Sql-server – Grouping data in many to many relationships to improve performance

database-designsql server

I have a "classic" SQL Server three table many-to-many in the form

PC -< [PCHasSoftware] >- Software

I am having issues with data volumes and performance in a very large database scenario, so am exploring a further redesign to improve performance and cut storage, etc.

Many PCs will have the same software titles. So can we cut storage by somehow reorganizing that into groups of titles. Then instead of saying

"this PC has these 16 titles" - needing 16 rows per PC

we have instead:

"this PC has this group of 16 titles" needing 16 rows somewhere and only 1 row per PC.

So if 10,000 PCs have these 16 software titles, I'm storing 10,016 rows instead of 160,000 rows.

Two initial thoughts on that idea.

  1. Build software to identify the 8 most commonly occurring groups, and then retain 8 bit flags on the PC table, and have a template PC which holds what those titles are in the same structure

  2. Organize into groups

    PC -< [PCHasSoftwareGroup] >- [Software Group] -< Software
    

or (edit)

    PC -< [PCHasSoftwareGroup] >- [Software Group] -< GroupHasSoftware >- Software

The difficulties with these models I perceive are:

  • How to identify which groups are most popular. Probably a chunk of SQL operations that runs in a batch job overnight to "groupize" the standard mode. I wondered if any clever "dba+maths" people have come up with any algorithms that could do this

  • When one of those 16 titles is moved off a PC, you suddenly have to remove the group relationships and insert the 15 rows as non-grouped detail row, so potentially a lot of traffic for one update

  • How to combine this with software which does not fall into any logical grouping. I'm not a fan of using union because "SQL" only seems guaranteed to generate good query plans when you keep things like that out, but that doesn't mean I won't use it if its the best solution!

  • There will be some data that is specific to this PC, like DateInstalled, DateLastSeen etc etc. So we'll still have to store some data at the PC-software level, but this could still reduce data volumes compared to the data model described at the top of this post

This may have other applications, and I imagine it would have been done before. e.g. in an order entry system, if its very common for a certain combination of products to appear on orders, you could represent that as a group as a single order line in the database and expand it during querying.

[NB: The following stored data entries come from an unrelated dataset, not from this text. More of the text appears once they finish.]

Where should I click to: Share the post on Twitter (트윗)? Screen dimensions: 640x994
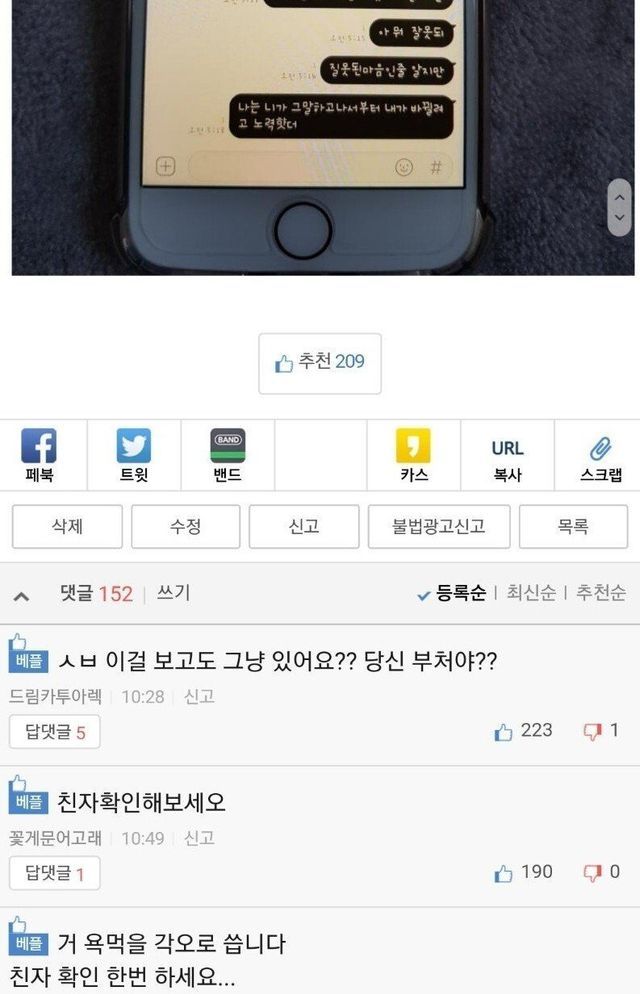coord(134,455)
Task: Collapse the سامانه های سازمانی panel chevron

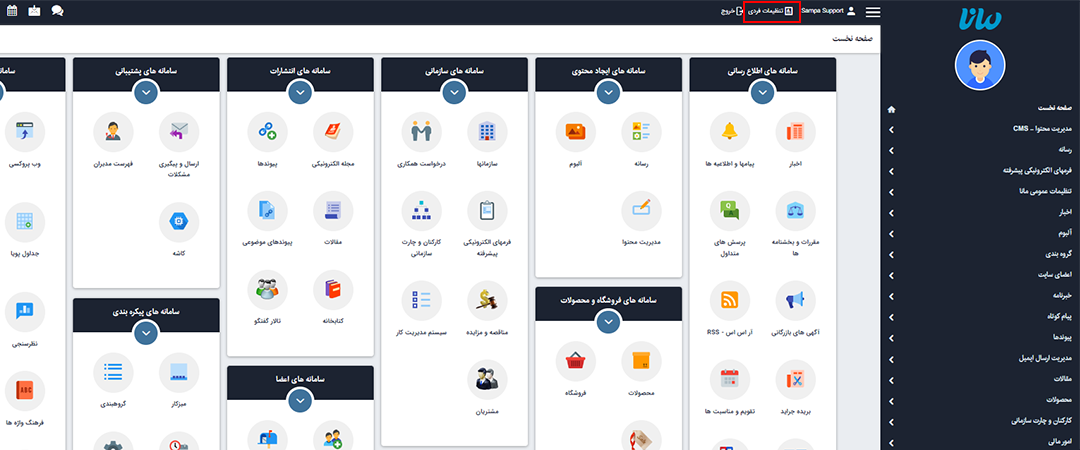Action: click(x=455, y=91)
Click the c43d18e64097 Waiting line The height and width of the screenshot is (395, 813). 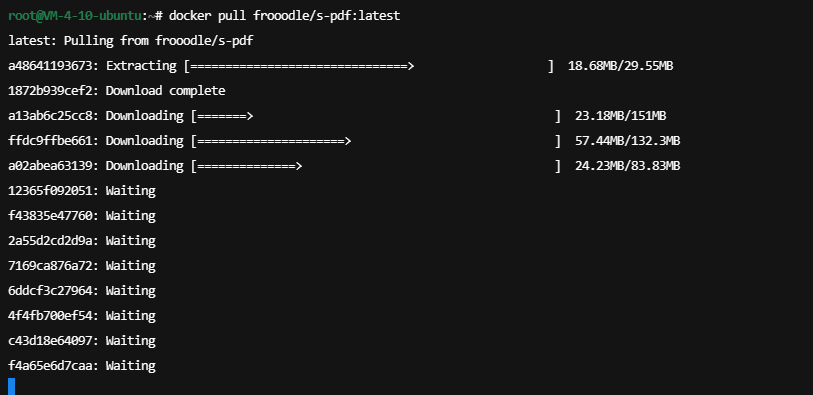[82, 341]
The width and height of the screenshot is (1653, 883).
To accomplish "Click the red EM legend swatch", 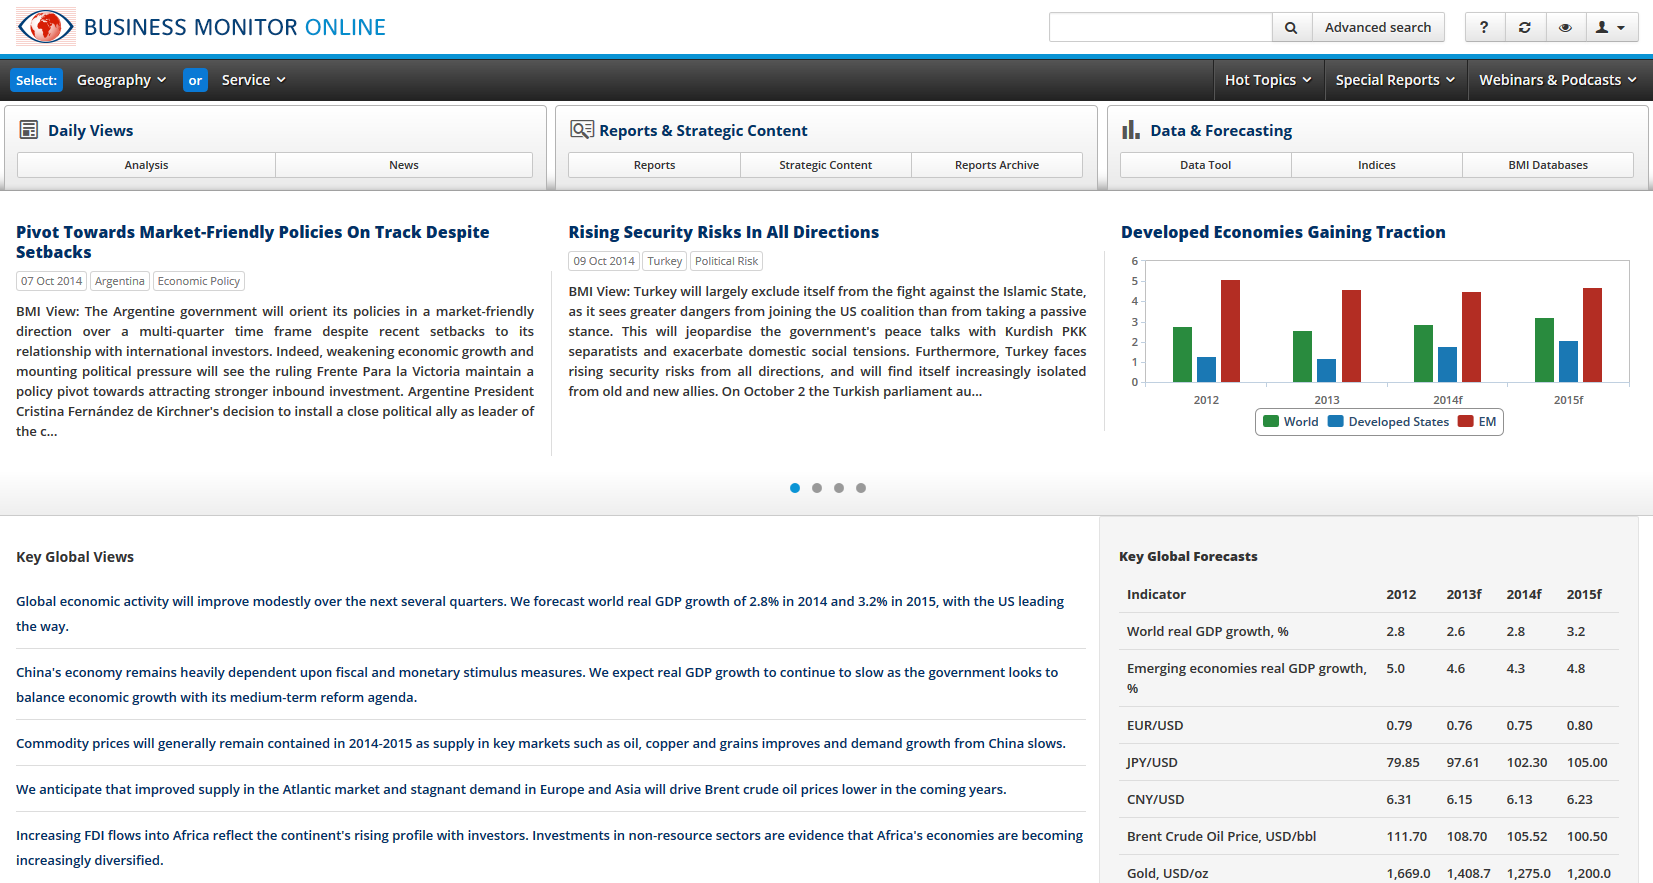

I'm just kicking around ideas here and would appreciate all thoughts. I wasn't even sure what to google for but I've tried for the last week to find other examples of this and failed.

Best Answer

It may be worth looking at things from the other direction.

I suspect that you have a large number of PCs that are set up with exactly (or almost exactly) the same set of software. You may want to consider establishing a set of PC "profiles": a set of software that's going to be standard for hundreds (or even thousands) of PCs.

This has most of the same benefits and drawbacks as your current plan, but might impact more rows more easily. And, it might make certain kinds of changes easier as well: in many cases, a new/updated piece of software will ultimately be deployed to all the machines; you can create a new profile, and move PCs to it as the software change is applied.

Functionally, this would look much the same as what you're talking about; I simply think the perspective helps nail tings down a bit.

If you are going to create application groups, I would not try to generate groups based on what's on PCs today directly. It's useful information, but should be looked at carefully, to identify meaningful groupings, and not just "accidental" ones. It's better to create four different groups where each one actually contains software that has a logical reason to all be on the same machine together, than to create just two groups, each of which contains some things that may be found together, but not on purpose.

Finally, note that this sort of thing always involves a trade-off. You may get better performance because you're dealing with smaller tables, but your queries will involve more tables and/or more joins, and be more complicated. The end result might actually be worse performance.